Latest update November 27th, 2024 1:00 AM
May 17, 2009 Features / Columnists, My Column
Sometimes as I go about my ordinary daily life there are things that bother me, and I wonder whether there are rules for one set of people and another for the ordinary people. I often hear many people say that poor people can never get justice simply because they do not have money.
Take the case of poor people whose relatives die in vehicular accidents. The courts would hand down a ruling either fining the culprit driver or send him to jail for a token period. I know that the judges and magistrates would say that their hands are tied and that they can only impose sentences up to a limit.
However, the other day I happened to be looking at a television programme and I saw a woman who made some significant changes in the manner in which the courts can deal with errant drivers who claim lives.
There was this drunk driver who came up the wrong way on the road and crashed into a vehicle transporting some people. There was a death and the woman led a campaign to change the way the courts should look at certain drivers. She won. The errant driver got a 20-year jail sentence for vehicular manslaughter. This woman is seeking the death penalty for certain motorists.
In Guyana, the victims’ relatives accept what the courts dictate and leave it at that. They do not seek private criminal action that would help them to get adequate compensation for their pain.
Similarly, there is a convention that when a public servant or one who works in a public capacity commits a crime that person is interdicted from duty. It happened just the other day with the Supreme Court Registrar.
Lo and behold, another rule was applied in the case of the man accused of attempted rape in Linden. He was responsible for the hosting of the beauty pageant on the occasion of Linden Town Week. The victim quit the pageant and the accused was remanded but as is his right, he applied to the High Court for bail and succeeded.
One would have expected that his employers would have interdicted him from duty. In fact, I thought that was what happened until I got a call from Linden asking me whether I knew what was happening with the case.
I asked whether the individual was still remanded and got the news that he had gone to the High Court. I then asked whether he was still on the job and got a shock. Not only was this man working, but he was also involved in the very pageant that landed him in trouble.
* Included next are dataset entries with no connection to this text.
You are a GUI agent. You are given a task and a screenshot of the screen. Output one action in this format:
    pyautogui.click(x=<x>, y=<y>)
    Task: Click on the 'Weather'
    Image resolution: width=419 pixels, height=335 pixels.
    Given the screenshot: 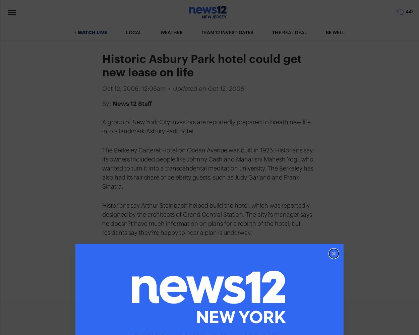 What is the action you would take?
    pyautogui.click(x=171, y=33)
     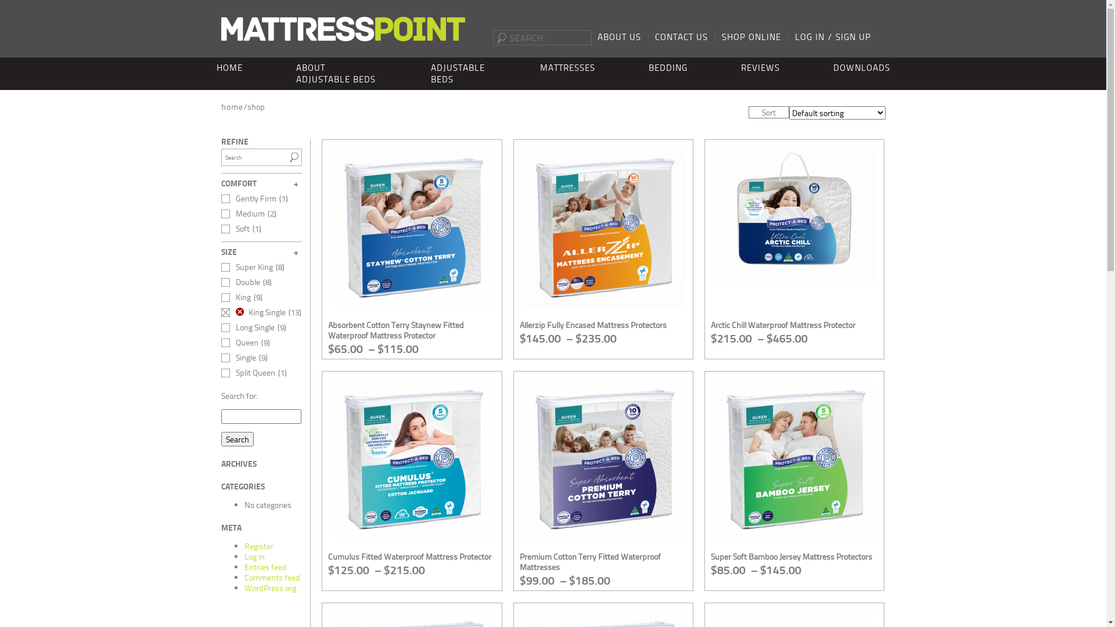 What do you see at coordinates (229, 67) in the screenshot?
I see `'HOME'` at bounding box center [229, 67].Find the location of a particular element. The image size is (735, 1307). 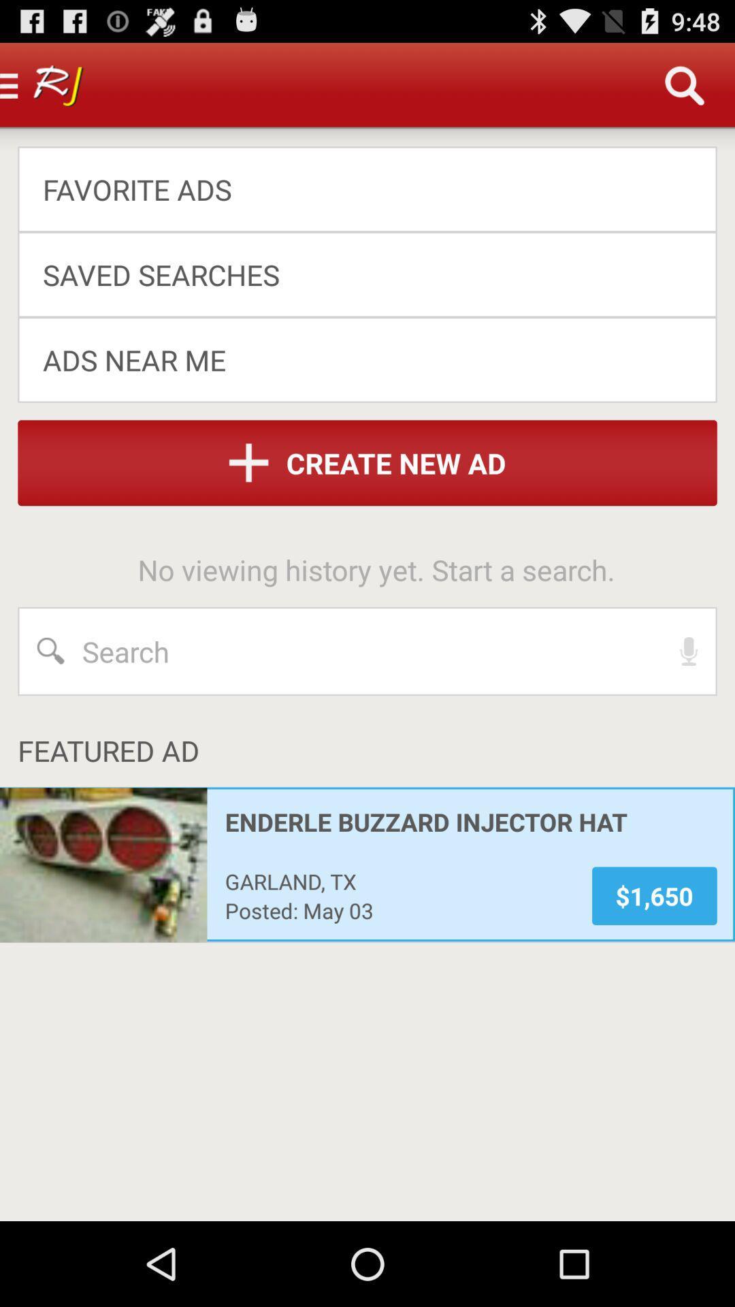

app to the left of $1,650 is located at coordinates (399, 881).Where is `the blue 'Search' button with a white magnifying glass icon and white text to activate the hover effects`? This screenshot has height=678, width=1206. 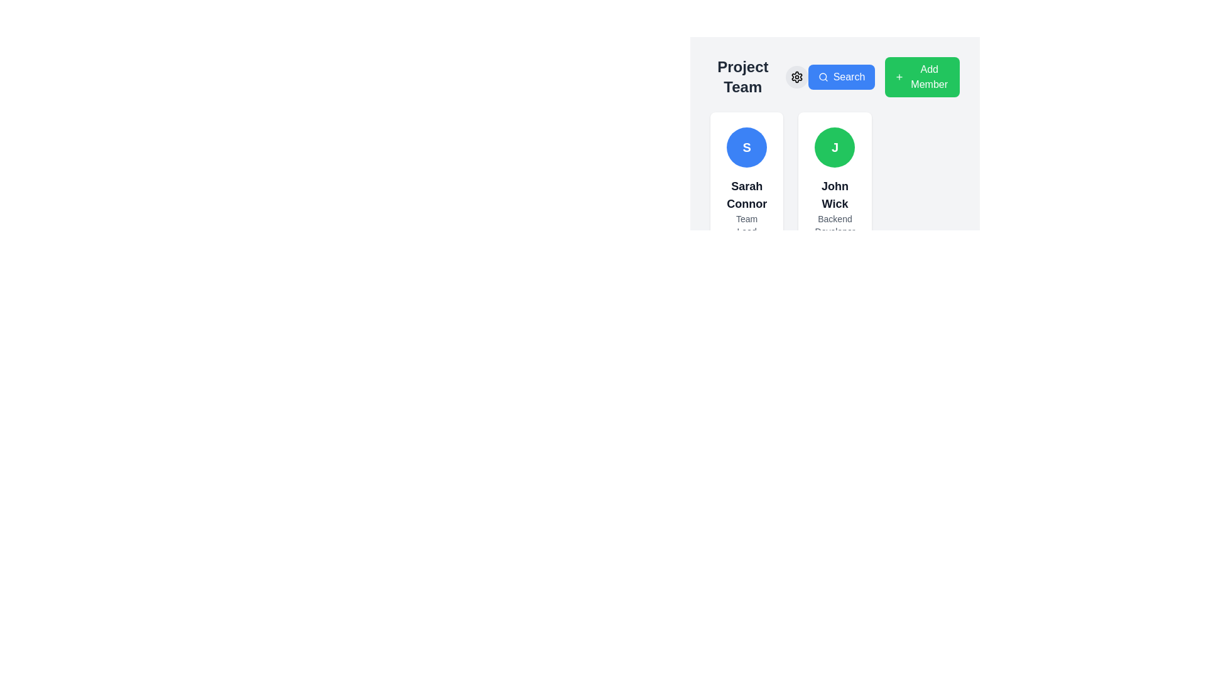 the blue 'Search' button with a white magnifying glass icon and white text to activate the hover effects is located at coordinates (841, 77).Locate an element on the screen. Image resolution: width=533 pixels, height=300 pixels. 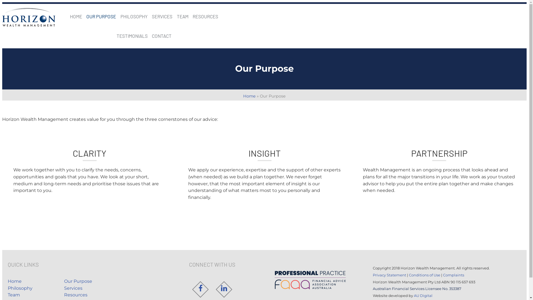
'TESTIMONIALS' is located at coordinates (132, 36).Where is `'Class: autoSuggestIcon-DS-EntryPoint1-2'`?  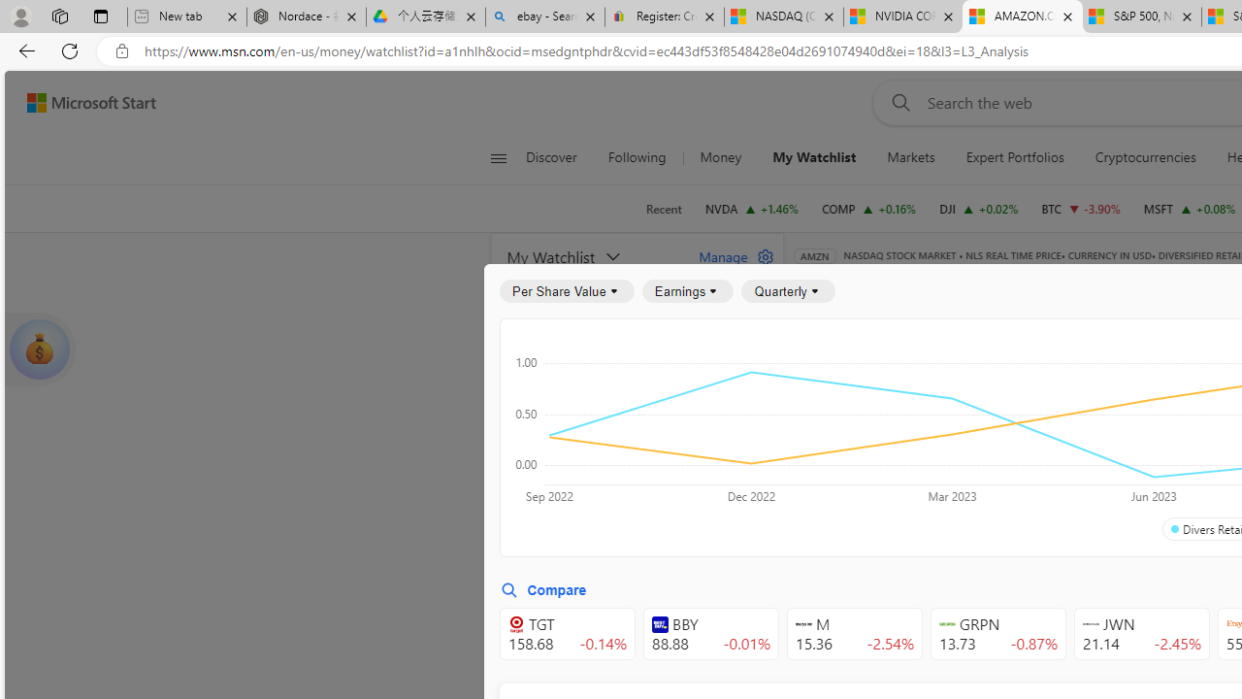 'Class: autoSuggestIcon-DS-EntryPoint1-2' is located at coordinates (1091, 624).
This was nothing but blatant disregard for decency and for the people of Linden. And I was shocked because Linden as a depressed community expects that the rule of law would see it treated like any other community in the country. It was Linden that saw discrimination in the fact that it was being denied the kind of electricity it thought it deserved.
It was also Linden that was harsh on the people who were accused of raping some women in the community. So here we have another and instead of interdicting him, the regional authorities allowed him to continue as though nothing has happened.
Someone once said that a people get the government they deserve. I say that Linden gets the kind of rulers they deserve without stopping to think that whatever precedent they set will come back to haunt them.
Everywhere else the situation of interdicting people accused of a crime is practiced, unless there is some political intervention. Just the other day some policemen were accused of demanding money with menace and placed before the courts. They have been interdicted. There were the Customs officers who have been accused of fraud. They too have been interdicted. And I am only talking about recent cases. Linden should be no different.
To compound the matter, the very people who happen to be affected are silent. No one has raised a voice in protest and surely, no one has appealed to anyone in authority to question the state of affairs.
There is another issue that bothers me and it had to do with the courts. On Friday I learnt that a man arrested for carjacking has been in the courts for the same offence, not once but three times. How could this be?
Surely the courts should have recognized that they have a right to protect the society. If a man is a repeat offender surely this would be noticed and the courts, which have a duty to protect the society should do so.
This suspected carjacker is heading to the courts once more and I await the outcome. Perhaps he will be granted bail again to continue where he left off.